We saw our neighbor make a circle in our driveway a short time later and ran up to ask questions. His oldest grandchild is 16 years old and could have been at that party if he had not been invited to another event.

Our daughter Eva called and was concerned that she could not get in touch with her friend who taught school at Dadeville High School last year. Her friend found out that one of her favorite students was one of the victims who lost his life. She did not want to talk to anyone, which was understandable.

Later that day, my son’s mother-in-law posted that she worked with the mother of one of the other children who lost her life. This young lady wanted to work with her mother but was too young, so she worked at our local supermarket. Anyone who had shopped there saw her beautiful face with a smile that made you feel good about life. This mother and daughter were very close, so close that with the mother’s health issues, the subject of death had been discussed. My heart is so broken for these people and others who are impacted by this.

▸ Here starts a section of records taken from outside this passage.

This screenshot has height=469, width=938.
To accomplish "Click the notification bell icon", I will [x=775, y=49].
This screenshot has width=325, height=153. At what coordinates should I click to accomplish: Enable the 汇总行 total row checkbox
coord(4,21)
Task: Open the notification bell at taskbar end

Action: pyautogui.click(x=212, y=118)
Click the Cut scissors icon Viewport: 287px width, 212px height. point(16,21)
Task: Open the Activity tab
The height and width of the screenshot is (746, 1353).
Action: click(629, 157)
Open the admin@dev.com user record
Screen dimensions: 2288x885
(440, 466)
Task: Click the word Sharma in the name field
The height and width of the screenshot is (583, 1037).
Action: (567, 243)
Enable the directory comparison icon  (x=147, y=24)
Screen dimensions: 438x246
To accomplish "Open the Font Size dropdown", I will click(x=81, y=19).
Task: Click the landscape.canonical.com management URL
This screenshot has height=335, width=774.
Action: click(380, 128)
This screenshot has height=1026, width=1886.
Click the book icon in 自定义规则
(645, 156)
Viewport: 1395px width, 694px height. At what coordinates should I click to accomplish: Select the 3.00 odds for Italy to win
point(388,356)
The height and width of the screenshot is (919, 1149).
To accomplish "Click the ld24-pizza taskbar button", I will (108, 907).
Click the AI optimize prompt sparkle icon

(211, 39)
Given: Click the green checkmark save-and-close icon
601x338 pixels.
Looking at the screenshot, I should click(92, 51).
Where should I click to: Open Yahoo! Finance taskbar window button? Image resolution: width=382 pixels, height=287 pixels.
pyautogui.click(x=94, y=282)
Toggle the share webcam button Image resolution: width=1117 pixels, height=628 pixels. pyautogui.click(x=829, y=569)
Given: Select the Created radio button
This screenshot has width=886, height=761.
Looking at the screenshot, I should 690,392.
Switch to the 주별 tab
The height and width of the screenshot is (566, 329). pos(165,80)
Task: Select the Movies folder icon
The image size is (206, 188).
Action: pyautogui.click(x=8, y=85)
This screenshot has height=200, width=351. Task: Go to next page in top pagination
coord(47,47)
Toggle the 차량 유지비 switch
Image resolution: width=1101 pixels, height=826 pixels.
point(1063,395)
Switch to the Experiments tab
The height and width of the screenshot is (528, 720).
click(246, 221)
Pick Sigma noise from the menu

Our oldest grandchild Ava Jaymes knew this child as well. She asked her Yia-Yia (my daughter-in-law’s mother) and found out what happened. It’s hard to explain these things to children about children they know.

When my mother passed away, our second grandchild Saylor Rhea proudly passed out mom’s funeral programs, pointing out that it was her grandma who was in heaven. Saylor saw it as an honor. She did not realize she would not get to see her great-grandmother anytime she wanted. She stopped passing out programs and proceeded to have a meltdown.

Our pastor at First Baptist Reeltown always says that we’re better together, and this past week he ministered to students at Dadeville High School along with many other pastors, including some from Etowah County. Pastor was pretty shaken up when he discovered that he knew one of the shooters. He remembered praying over him and loving on him in the past, and I do not want to imagine what he is feeling. We can witness and pray, but it is up to the individual.

This past Sunday, our pastor preached on dealing with disappointment. He said we could either get mad and send blame bombs, or we could find strength and direction in God.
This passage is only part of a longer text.